Sadly there is not time for a lengthy, self-indulgent post today, so I thought I would give a run-down of my top essentials for walking in the UK.

There may be no bears or dangerous snakes (asides from the rarely seen Adder) in the UK, but that does not mean that you should underestimate British countryside. As these stats from the Lake District show, accidents can and do happen while out walking. In 2012, there were 269 incidents involving people walking in the Lake District during the summer months. It therefore pays to always be prepared when you go out hiking or walking.

1. Navigational tools

Even if you are following the best marked route in the world, it is best to always carry a compass and map around with you. I’ve lost track of the number of walks I have been on where the signposts suddenly disappear. This is especially the case if you are following a public footpath. Often trees and bushes grow over the signs, so they can no longer be seen. If you have no idea how to use a map and compass, check this out.

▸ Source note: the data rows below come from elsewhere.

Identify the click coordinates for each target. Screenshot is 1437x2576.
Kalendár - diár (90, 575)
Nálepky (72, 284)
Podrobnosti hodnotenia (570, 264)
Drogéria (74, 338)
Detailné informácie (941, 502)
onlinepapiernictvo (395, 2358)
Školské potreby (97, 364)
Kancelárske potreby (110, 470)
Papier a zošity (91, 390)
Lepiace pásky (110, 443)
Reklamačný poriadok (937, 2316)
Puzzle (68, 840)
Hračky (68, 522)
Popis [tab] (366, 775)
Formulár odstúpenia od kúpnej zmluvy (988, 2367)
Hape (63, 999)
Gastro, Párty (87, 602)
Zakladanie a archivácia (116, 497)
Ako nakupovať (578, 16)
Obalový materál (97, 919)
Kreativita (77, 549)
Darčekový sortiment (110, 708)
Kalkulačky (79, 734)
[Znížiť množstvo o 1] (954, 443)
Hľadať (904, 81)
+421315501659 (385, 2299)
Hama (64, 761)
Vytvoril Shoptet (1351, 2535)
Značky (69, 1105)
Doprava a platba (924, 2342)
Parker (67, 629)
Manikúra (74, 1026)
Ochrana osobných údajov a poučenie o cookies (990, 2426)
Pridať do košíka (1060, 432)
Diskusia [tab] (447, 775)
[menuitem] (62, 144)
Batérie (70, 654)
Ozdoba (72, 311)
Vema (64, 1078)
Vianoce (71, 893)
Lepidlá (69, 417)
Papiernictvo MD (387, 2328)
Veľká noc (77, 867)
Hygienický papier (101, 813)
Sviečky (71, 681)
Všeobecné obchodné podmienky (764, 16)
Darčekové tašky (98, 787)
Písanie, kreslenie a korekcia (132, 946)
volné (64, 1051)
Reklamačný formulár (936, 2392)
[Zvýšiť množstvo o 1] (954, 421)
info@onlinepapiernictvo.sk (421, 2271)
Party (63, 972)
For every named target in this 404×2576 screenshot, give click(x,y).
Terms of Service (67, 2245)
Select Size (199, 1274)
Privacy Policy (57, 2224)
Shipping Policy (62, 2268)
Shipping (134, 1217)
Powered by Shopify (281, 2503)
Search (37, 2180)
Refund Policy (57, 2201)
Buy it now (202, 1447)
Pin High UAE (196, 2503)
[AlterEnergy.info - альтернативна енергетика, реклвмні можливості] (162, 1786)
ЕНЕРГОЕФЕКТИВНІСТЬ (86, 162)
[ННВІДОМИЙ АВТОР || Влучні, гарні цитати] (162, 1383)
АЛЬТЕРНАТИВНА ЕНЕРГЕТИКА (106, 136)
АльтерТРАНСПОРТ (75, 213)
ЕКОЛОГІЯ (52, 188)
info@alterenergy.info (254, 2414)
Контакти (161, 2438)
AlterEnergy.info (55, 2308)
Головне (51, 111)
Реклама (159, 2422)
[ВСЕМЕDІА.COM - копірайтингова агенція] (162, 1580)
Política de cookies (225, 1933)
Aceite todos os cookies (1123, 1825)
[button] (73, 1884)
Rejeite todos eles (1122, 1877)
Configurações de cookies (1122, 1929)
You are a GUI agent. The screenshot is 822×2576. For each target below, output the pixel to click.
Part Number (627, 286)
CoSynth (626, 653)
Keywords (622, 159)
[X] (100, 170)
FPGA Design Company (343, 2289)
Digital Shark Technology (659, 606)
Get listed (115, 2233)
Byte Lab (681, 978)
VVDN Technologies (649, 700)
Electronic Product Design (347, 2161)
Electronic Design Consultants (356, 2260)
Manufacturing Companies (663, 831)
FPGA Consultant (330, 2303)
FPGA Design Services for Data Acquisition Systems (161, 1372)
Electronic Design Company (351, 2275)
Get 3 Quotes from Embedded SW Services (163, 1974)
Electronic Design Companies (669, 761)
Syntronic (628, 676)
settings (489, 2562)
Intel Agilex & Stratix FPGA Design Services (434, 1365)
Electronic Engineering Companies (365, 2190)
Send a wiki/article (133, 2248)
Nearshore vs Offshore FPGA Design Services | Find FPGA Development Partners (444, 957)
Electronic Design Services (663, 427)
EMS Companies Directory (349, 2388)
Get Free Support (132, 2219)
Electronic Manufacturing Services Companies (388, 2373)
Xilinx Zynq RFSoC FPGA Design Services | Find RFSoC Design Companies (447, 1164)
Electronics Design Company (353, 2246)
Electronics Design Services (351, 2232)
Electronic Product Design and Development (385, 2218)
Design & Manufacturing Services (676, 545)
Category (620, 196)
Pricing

2. Protection from the elements

As natives will know, it rains in the UK. A lot. So taking a good waterproof coat and/or umbrella is a very good idea. Waterproof trousers may also come in handy and have the added bonus of giving you another layer to keep you warm. However, if it is summer, you should always take along some sun cream as well. This is especially important if you are climbing high, because the air is thinner and you will burn more easily. Don’t be fooled by a cloudy sky. If you have fair skin, the clouds will not protect you. Trust me, I know.

3. Extra layers

The weather in the UK can change quickly. One minute it is sunny and fine, the next minute you are engulfed in rain and gale-force winds. Don’t be caught out. Always carry an extra layer or two with you to keep you warm. If it’s winter, a hat and gloves are essential.

4. Hydration and fuel

You may just be ‘popping’ out for a quick stroll, but this does not mean that it is a good idea to bypass the idea of taking food and water with you. What if you decide to extend your walk? What if you get lost? A few snacks and enough water to last you for your outing and a bit extra won’t do you any harm. Try to always take a little more than you think you will need. I’ve been on a long walk with my parents on a hot day and we ended up having to ration the water on the way back. Not fun.

5. First aid

I’m guilty of not always taking a first aid kit with me, but it is something I vow to take more seriously. You don’t have to take suture kit with you, but plasters, antiseptic wipes, a few bandages, disposable gloves, scissors and tweezers are all super handy items. If you haven’t had any first aid training, it may be a good idea to do a short course. Otherwise, pack a small handbook on basic first aid inside your kit.

6. Light

You may plan on returning home before dark, but it is better to be safe than sorry. A torch or headlamp could come in handy. Pack some spare batteries, too. It may also be a good idea to carry a lighter or box of matches, just in case.

7. Communication

Few of us go anywhere without our phones now, but remember to always check that your mobile is fully charged before you head outside. If you’re worried about not getting any signal in an emergency, or if you are really planning on going off the beaten track, you may want to invest in a Personal Locator Beacon. A whistle could also be a useful thing to pack.


These are your basic basics. Depending on what you are planning to do, you may also like to consider the following:

    • Makeshift shelter: bin bags, tarpaulin or space blankets
    • Insect repellent
    • Repair kit and tools: duct tape, spare shoelaces, pliers, scissors, fabric repair tape etc.